● What the task asks: Beginning at the line that contains "This screenshot has width=1114, height=618.", return every remaining line of the data below exactly; return nothing before it.
- - -
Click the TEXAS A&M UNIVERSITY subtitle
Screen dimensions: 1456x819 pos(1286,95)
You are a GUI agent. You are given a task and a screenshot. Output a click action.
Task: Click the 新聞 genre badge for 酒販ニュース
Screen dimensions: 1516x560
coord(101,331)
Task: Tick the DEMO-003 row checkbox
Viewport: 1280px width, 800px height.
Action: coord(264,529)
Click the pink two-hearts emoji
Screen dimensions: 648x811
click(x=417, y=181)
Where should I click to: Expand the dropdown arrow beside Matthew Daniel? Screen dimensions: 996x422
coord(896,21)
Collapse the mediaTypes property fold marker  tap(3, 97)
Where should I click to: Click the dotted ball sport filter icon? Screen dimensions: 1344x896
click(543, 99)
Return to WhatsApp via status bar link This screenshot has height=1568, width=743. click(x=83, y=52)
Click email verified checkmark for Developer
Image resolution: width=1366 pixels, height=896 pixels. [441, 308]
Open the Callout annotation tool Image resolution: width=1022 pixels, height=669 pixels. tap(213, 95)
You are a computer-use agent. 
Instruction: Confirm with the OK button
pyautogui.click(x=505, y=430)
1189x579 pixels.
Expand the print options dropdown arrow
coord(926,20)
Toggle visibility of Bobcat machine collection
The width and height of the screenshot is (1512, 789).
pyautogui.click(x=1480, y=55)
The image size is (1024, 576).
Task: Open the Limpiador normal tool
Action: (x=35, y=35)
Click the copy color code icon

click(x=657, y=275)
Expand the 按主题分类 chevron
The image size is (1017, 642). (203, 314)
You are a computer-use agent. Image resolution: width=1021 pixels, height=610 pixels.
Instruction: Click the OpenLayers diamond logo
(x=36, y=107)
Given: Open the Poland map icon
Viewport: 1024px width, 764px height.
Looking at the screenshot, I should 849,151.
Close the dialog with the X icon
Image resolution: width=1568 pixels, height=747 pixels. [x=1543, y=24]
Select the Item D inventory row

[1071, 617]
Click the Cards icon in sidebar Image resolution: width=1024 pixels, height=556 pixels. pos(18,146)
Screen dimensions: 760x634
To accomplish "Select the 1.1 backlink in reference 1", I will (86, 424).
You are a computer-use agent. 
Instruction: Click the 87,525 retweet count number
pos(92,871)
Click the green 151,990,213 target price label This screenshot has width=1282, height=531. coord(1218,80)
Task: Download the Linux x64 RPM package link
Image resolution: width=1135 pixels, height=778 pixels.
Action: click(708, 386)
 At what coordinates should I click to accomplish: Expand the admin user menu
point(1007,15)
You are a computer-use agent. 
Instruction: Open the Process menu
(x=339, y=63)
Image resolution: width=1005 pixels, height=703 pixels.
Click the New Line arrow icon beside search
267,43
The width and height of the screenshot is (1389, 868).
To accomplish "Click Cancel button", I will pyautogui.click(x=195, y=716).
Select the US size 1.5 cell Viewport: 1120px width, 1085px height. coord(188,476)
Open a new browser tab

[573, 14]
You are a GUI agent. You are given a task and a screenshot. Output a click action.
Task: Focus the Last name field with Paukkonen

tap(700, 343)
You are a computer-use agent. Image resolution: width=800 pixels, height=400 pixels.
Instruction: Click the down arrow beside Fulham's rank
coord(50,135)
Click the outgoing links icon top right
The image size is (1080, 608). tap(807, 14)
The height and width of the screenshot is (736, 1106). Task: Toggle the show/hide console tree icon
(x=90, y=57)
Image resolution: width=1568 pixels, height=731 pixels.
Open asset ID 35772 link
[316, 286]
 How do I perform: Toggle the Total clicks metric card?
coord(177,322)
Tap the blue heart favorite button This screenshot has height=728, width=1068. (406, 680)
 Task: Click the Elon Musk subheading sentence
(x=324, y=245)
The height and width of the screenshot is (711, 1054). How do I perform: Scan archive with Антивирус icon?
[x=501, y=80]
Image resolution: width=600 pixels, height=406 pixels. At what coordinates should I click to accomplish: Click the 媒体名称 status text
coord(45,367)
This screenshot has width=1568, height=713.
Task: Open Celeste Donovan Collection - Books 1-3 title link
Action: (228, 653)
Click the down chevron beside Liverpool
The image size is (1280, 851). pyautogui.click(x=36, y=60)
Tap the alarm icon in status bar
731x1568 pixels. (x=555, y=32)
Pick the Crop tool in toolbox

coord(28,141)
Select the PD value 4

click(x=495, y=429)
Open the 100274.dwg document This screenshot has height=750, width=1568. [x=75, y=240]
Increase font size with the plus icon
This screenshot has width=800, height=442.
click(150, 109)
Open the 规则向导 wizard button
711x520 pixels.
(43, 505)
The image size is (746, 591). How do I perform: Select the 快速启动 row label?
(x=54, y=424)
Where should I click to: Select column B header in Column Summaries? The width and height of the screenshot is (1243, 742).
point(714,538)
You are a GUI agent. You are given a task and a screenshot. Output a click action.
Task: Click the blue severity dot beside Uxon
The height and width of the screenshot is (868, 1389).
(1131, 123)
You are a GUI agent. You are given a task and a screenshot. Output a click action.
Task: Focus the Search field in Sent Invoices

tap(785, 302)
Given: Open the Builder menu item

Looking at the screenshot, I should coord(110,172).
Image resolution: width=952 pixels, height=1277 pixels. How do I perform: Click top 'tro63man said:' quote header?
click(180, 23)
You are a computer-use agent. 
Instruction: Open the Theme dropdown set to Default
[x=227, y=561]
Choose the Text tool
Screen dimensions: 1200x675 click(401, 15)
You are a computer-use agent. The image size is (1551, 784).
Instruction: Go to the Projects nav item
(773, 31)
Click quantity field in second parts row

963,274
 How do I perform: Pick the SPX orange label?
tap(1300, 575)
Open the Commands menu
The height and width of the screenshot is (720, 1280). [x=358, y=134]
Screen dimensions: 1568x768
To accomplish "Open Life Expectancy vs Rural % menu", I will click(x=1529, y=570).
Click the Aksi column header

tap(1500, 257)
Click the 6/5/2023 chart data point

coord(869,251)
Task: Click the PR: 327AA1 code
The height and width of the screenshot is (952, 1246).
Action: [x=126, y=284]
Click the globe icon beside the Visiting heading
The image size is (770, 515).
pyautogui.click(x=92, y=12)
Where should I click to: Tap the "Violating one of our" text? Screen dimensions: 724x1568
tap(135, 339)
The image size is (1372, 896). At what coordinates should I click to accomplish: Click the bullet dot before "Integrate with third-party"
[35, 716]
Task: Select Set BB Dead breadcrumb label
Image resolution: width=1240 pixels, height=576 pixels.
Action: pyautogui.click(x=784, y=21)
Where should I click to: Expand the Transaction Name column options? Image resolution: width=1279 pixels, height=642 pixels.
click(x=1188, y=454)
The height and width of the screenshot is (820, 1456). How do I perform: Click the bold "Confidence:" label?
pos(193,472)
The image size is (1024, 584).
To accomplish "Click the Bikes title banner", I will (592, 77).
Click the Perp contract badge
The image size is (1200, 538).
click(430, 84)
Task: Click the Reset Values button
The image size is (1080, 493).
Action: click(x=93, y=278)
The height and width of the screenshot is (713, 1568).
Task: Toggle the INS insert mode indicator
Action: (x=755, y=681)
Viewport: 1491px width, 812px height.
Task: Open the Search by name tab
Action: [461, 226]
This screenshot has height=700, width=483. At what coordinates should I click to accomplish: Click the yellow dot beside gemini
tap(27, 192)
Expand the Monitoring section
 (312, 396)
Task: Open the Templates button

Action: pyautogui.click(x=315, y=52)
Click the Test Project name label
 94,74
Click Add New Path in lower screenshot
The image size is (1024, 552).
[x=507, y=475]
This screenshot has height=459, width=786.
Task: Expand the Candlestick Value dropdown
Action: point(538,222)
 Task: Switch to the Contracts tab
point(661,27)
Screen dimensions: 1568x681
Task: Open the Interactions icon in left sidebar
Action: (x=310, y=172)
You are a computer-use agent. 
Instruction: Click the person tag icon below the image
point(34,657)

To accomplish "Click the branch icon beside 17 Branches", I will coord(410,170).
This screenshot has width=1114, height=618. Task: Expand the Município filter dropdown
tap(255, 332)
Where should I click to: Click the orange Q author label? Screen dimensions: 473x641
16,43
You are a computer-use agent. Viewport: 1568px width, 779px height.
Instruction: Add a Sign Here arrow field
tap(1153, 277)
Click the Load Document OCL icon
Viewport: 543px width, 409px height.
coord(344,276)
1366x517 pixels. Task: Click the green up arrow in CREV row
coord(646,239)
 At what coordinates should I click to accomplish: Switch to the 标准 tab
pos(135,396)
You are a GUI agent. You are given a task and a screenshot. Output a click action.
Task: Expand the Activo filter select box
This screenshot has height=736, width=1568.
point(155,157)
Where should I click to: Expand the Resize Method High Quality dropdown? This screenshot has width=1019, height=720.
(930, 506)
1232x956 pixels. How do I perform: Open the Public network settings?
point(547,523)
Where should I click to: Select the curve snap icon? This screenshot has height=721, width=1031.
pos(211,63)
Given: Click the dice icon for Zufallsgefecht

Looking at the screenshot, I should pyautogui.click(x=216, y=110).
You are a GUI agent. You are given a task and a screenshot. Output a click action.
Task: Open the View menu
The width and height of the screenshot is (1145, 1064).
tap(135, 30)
- - -
● Task result:
This screenshot has width=1114, height=618. Task: Expand the Município filter dropdown
tap(255, 332)
Where should I click to: Click the orange Q author label? Screen dimensions: 473x641
16,43
You are a computer-use agent. Viewport: 1568px width, 779px height.
Instruction: Add a Sign Here arrow field
tap(1153, 277)
Click the Load Document OCL icon
Viewport: 543px width, 409px height.
coord(344,276)
1366x517 pixels. Task: Click the green up arrow in CREV row
coord(646,239)
 At what coordinates should I click to accomplish: Switch to the 标准 tab
pos(135,396)
You are a GUI agent. You are given a task and a screenshot. Output a click action.
Task: Expand the Activo filter select box
This screenshot has height=736, width=1568.
point(155,157)
Where should I click to: Expand the Resize Method High Quality dropdown? This screenshot has width=1019, height=720.
(930, 506)
1232x956 pixels. How do I perform: Open the Public network settings?
point(547,523)
Where should I click to: Select the curve snap icon? This screenshot has height=721, width=1031.
pos(211,63)
Given: Click the dice icon for Zufallsgefecht

Looking at the screenshot, I should pyautogui.click(x=216, y=110).
You are a GUI agent. You are given a task and a screenshot. Output a click action.
Task: Open the View menu
The width and height of the screenshot is (1145, 1064).
tap(135, 30)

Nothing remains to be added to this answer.